Problem requirements: Output the full set of records exactly.

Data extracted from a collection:
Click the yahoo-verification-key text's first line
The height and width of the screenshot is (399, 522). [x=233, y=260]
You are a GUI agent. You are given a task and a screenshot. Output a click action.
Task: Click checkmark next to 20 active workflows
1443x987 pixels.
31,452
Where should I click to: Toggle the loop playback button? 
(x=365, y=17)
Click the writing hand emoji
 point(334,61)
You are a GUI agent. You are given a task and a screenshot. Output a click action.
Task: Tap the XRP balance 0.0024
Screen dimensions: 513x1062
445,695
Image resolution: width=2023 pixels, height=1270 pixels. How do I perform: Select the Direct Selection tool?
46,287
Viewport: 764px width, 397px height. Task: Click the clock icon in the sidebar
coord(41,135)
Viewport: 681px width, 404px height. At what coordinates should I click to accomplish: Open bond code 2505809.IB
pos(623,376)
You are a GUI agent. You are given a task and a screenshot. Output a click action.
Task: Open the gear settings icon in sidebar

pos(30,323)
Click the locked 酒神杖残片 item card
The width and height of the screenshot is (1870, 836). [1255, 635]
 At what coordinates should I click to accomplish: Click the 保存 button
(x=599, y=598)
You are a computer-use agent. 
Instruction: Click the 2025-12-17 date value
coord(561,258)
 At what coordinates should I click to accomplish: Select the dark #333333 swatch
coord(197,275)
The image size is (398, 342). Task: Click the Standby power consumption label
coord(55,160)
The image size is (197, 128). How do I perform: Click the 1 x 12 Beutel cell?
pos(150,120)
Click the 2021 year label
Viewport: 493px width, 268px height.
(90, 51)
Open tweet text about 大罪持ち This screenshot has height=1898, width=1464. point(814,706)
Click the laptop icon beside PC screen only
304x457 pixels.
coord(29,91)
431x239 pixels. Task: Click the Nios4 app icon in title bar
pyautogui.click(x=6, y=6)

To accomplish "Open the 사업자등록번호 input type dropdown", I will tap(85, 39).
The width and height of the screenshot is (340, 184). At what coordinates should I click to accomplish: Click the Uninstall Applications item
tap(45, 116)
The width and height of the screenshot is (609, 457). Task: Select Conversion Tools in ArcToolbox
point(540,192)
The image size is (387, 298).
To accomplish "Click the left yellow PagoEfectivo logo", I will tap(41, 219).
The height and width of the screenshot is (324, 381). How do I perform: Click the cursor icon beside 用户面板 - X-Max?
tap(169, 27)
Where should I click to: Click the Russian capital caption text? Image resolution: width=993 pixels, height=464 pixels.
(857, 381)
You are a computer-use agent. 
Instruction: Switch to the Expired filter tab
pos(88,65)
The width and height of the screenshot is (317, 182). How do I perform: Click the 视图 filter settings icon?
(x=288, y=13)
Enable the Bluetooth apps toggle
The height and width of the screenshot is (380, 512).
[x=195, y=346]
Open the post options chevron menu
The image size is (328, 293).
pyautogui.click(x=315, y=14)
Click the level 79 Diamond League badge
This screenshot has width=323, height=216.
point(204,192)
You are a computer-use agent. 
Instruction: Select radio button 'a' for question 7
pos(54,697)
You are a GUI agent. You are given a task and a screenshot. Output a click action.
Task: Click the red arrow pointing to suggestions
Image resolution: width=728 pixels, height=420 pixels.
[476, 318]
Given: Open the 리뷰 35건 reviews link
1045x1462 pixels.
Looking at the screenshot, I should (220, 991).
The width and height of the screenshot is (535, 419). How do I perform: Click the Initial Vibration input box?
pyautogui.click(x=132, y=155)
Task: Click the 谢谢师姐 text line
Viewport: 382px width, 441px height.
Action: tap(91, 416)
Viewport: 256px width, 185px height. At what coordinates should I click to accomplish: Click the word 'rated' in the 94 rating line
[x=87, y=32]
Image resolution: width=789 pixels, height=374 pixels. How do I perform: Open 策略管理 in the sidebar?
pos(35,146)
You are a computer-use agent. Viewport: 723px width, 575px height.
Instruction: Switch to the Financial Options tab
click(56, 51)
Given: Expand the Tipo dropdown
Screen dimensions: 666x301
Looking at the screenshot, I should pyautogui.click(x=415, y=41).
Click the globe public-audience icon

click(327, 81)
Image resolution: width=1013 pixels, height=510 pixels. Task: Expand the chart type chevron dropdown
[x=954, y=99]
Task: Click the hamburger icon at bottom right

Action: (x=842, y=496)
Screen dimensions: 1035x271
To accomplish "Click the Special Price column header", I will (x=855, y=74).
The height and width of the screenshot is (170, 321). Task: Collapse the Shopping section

The answer:
Click the yahoo-verification-key text's first line
The height and width of the screenshot is (399, 522). [x=233, y=260]
You are a GUI agent. You are given a task and a screenshot. Output a click action.
Task: Click checkmark next to 20 active workflows
1443x987 pixels.
31,452
Where should I click to: Toggle the loop playback button? 
(x=365, y=17)
Click the writing hand emoji
 point(334,61)
You are a GUI agent. You are given a task and a screenshot. Output a click action.
Task: Tap the XRP balance 0.0024
Screen dimensions: 513x1062
445,695
Image resolution: width=2023 pixels, height=1270 pixels. How do I perform: Select the Direct Selection tool?
46,287
Viewport: 764px width, 397px height. Task: Click the clock icon in the sidebar
coord(41,135)
Viewport: 681px width, 404px height. At what coordinates should I click to accomplish: Open bond code 2505809.IB
pos(623,376)
You are a GUI agent. You are given a task and a screenshot. Output a click action.
Task: Open the gear settings icon in sidebar

pos(30,323)
Click the locked 酒神杖残片 item card
The width and height of the screenshot is (1870, 836). [1255, 635]
 At what coordinates should I click to accomplish: Click the 保存 button
(x=599, y=598)
You are a computer-use agent. 
Instruction: Click the 2025-12-17 date value
coord(561,258)
 At what coordinates should I click to accomplish: Select the dark #333333 swatch
coord(197,275)
The image size is (398, 342). Task: Click the Standby power consumption label
coord(55,160)
The image size is (197, 128). How do I perform: Click the 1 x 12 Beutel cell?
pos(150,120)
Click the 2021 year label
Viewport: 493px width, 268px height.
(90, 51)
Open tweet text about 大罪持ち This screenshot has height=1898, width=1464. point(814,706)
Click the laptop icon beside PC screen only
304x457 pixels.
coord(29,91)
431x239 pixels. Task: Click the Nios4 app icon in title bar
pyautogui.click(x=6, y=6)

To accomplish "Open the 사업자등록번호 input type dropdown", I will tap(85, 39).
The width and height of the screenshot is (340, 184). At what coordinates should I click to accomplish: Click the Uninstall Applications item
tap(45, 116)
The width and height of the screenshot is (609, 457). Task: Select Conversion Tools in ArcToolbox
point(540,192)
The image size is (387, 298).
To accomplish "Click the left yellow PagoEfectivo logo", I will tap(41, 219).
The height and width of the screenshot is (324, 381). How do I perform: Click the cursor icon beside 用户面板 - X-Max?
tap(169, 27)
Where should I click to: Click the Russian capital caption text? Image resolution: width=993 pixels, height=464 pixels.
(857, 381)
You are a computer-use agent. 
Instruction: Switch to the Expired filter tab
pos(88,65)
The width and height of the screenshot is (317, 182). How do I perform: Click the 视图 filter settings icon?
(x=288, y=13)
Enable the Bluetooth apps toggle
The height and width of the screenshot is (380, 512).
[x=195, y=346]
Open the post options chevron menu
The image size is (328, 293).
pyautogui.click(x=315, y=14)
Click the level 79 Diamond League badge
This screenshot has width=323, height=216.
point(204,192)
You are a computer-use agent. 
Instruction: Select radio button 'a' for question 7
pos(54,697)
You are a GUI agent. You are given a task and a screenshot. Output a click action.
Task: Click the red arrow pointing to suggestions
Image resolution: width=728 pixels, height=420 pixels.
[476, 318]
Given: Open the 리뷰 35건 reviews link
1045x1462 pixels.
Looking at the screenshot, I should (220, 991).
The width and height of the screenshot is (535, 419). How do I perform: Click the Initial Vibration input box?
pyautogui.click(x=132, y=155)
Task: Click the 谢谢师姐 text line
Viewport: 382px width, 441px height.
Action: tap(91, 416)
Viewport: 256px width, 185px height. At what coordinates should I click to accomplish: Click the word 'rated' in the 94 rating line
[x=87, y=32]
Image resolution: width=789 pixels, height=374 pixels. How do I perform: Open 策略管理 in the sidebar?
pos(35,146)
You are a computer-use agent. Viewport: 723px width, 575px height.
Instruction: Switch to the Financial Options tab
click(56, 51)
Given: Expand the Tipo dropdown
Screen dimensions: 666x301
Looking at the screenshot, I should pyautogui.click(x=415, y=41).
Click the globe public-audience icon

click(327, 81)
Image resolution: width=1013 pixels, height=510 pixels. Task: Expand the chart type chevron dropdown
[x=954, y=99]
Task: Click the hamburger icon at bottom right

Action: (x=842, y=496)
Screen dimensions: 1035x271
To accomplish "Click the Special Price column header", I will (x=855, y=74).
The height and width of the screenshot is (170, 321). Task: Collapse the Shopping section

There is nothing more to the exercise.